Water users told that irrigators are taking major share of rivers

By MICHAEL BABCOCK

Tribune Outdoor Editor

CASCADE Ñ Don't blame the weather for rivers that go dry, said Steve Kelly of the Lower Teton Water Users Association.

Kelly said it is consumptive use, mostly in the form of sprinkler irrigation, that is sucking Montana's rivers dry.

"We have become water junkies," Kelly told members of the Missouri River Conservation Districts Council on Thursday in Cascade. "There is not even close to enough water for everybody."

Kelly said his group is working to set up a program in which water-rights holders voluntarily put a percentage of their rights back into the Missouri Rivers so it doesn't go dry.

Kelly described the Lower Teton River Users as "a bunch of old Montana guys who want to see the streams flowing."

"This is about landowners, traditional Montanans who want to see water back in the stream," he said. "We have had our fill of dewatered streams.
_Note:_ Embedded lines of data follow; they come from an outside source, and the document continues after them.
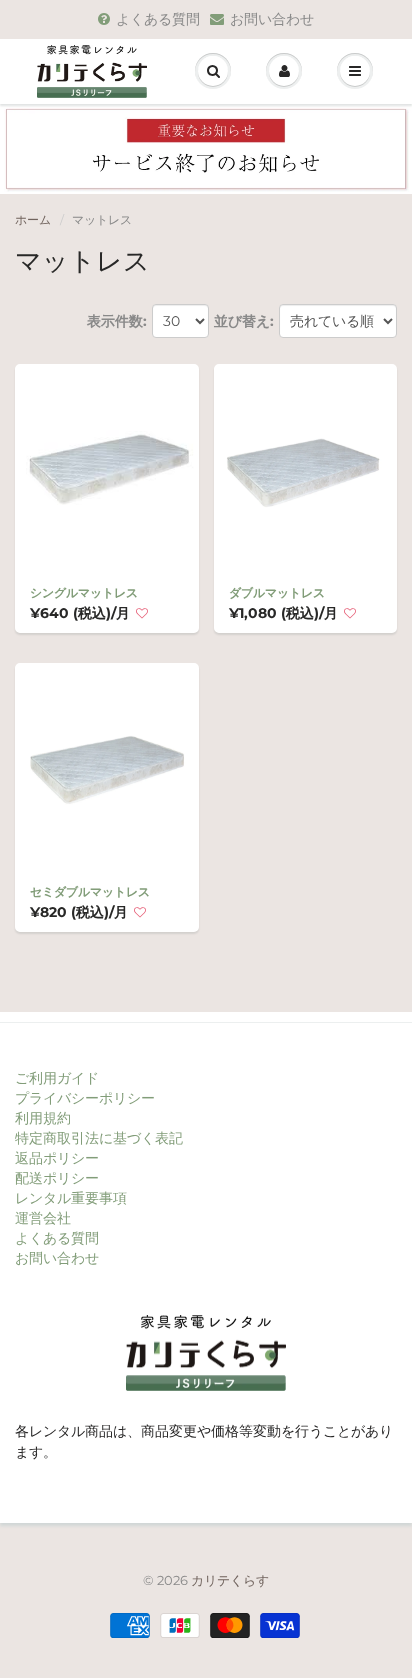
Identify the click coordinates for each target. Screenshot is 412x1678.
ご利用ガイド (57, 1078)
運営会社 (43, 1218)
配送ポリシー (57, 1178)
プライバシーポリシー (85, 1098)
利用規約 (43, 1118)
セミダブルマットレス (90, 891)
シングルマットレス (84, 592)
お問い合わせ (272, 19)
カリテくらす (230, 1580)
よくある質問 (158, 19)
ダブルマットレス (277, 592)
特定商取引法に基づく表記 (99, 1138)
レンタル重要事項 (71, 1198)
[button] (142, 614)
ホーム (33, 219)
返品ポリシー (57, 1158)
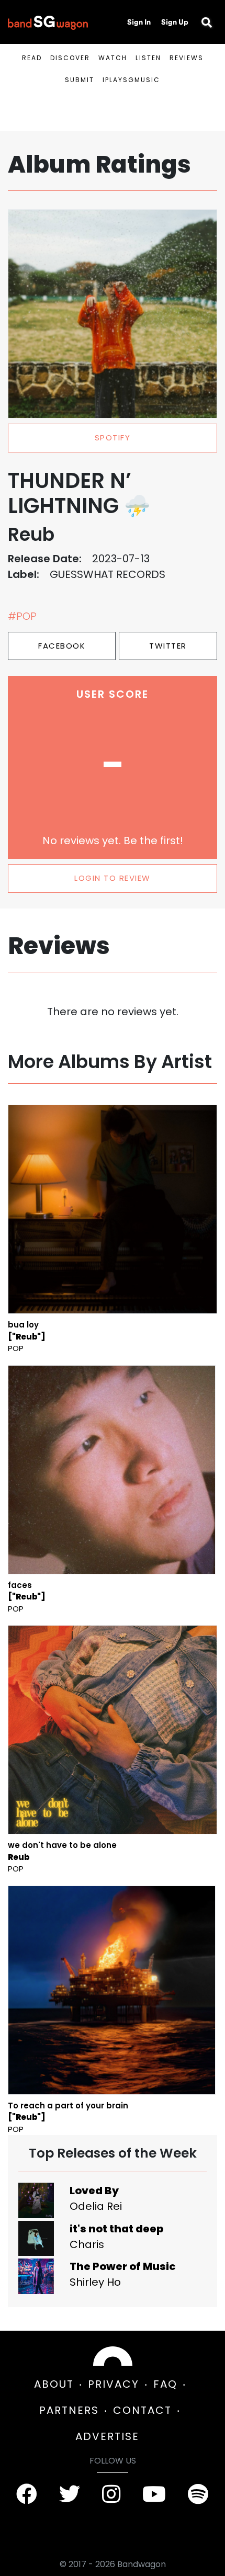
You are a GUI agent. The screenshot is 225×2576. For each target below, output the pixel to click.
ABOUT (54, 2384)
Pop (16, 1348)
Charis (87, 2244)
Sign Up (174, 22)
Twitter (168, 645)
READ (32, 57)
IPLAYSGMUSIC (131, 79)
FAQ (165, 2384)
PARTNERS (69, 2410)
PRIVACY (113, 2384)
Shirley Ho (95, 2282)
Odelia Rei (96, 2206)
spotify (113, 437)
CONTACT (142, 2410)
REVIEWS (187, 57)
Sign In (139, 22)
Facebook (61, 645)
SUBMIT (79, 79)
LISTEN (148, 57)
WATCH (112, 57)
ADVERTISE (107, 2436)
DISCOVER (70, 57)
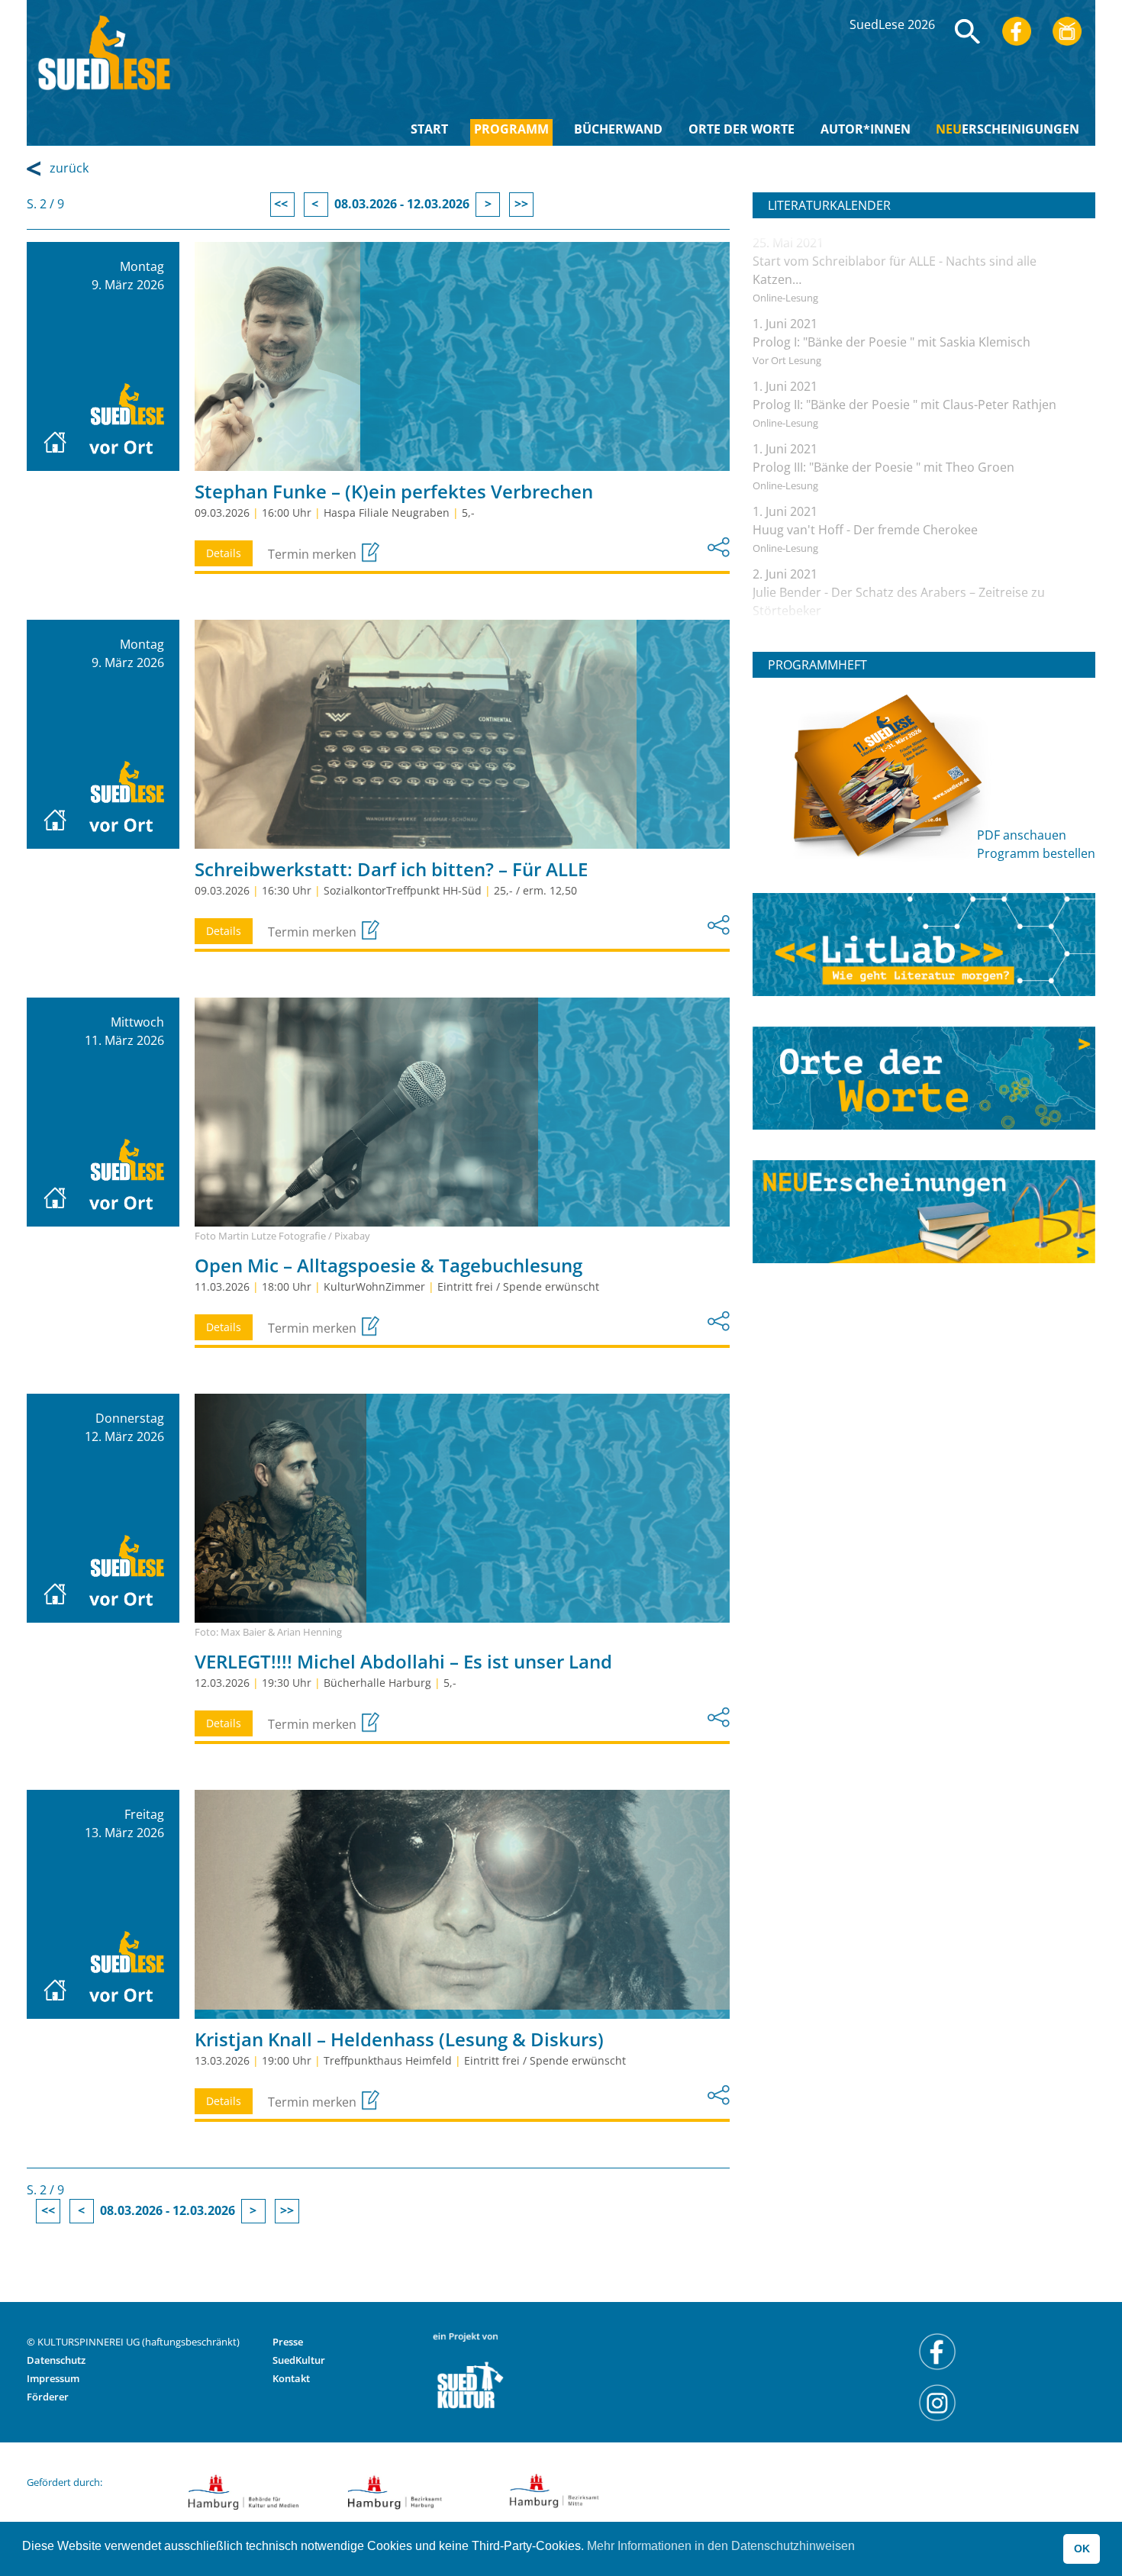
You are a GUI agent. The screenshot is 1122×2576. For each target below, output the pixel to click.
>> (521, 203)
They are not very pretty."

The Missouri River Conservation Districts Council, which comprises the 15 conservation districts along the Missouri River, holds quarterly meetings around the state.

At Thursday's meeting, representatives from Montana Fish, Wildlife & Parks and the state Department of Natural Resources made informational presentations and answered questions about the complicated world of water rights in the Missouri River Basin.

Jim Beck of Townsend, the chairman of the council, said the aim of the meeting was to inform council members, or in the case of the Teton River, to offer them an innovative idea to take back to their district.

"Sometimes there are good ideas that will work somewhere else," he said.

Kelly said the Lower Teton Water Users Association invested about 1,000 hours in investigating the historical use and inflows in the Teton River. He said the river dries up frequently because more people are using more water from the river.

"Last year the river went dry in June, the earliest it ever went dry," Kelly said. "Right now, the river is stuck 15 to 20 miles up from its confluence with the Marias."

Andy Brummond, a water rights stream-flow specialist with FWP, said there is a downward trend for inflows into the Canyon Ferry Reservoir since about 1970.

Canyon Ferry is the major storage reservoir on the Missouri between its headwaters of the Missouri and Fort Peck Reservoir.

"We have not been seeing the water we have come to expect," Brummond said. "There has been no successful paddlefish spawn in the past 10 years."

Kelly equated the trend to when landowners changed from flood irrigation to pivot irrigation. He noted that while flood irrigation puts water back into the stream through run-off, sprinkler irrigation loses a lot of water through evaporation.

Even though sprinkler irrigation is more efficient, flood irrigation is kinder to the river, he said.

"What do we, as Montanans, do about this? We send a message to the courts and our legislators," Kelly said.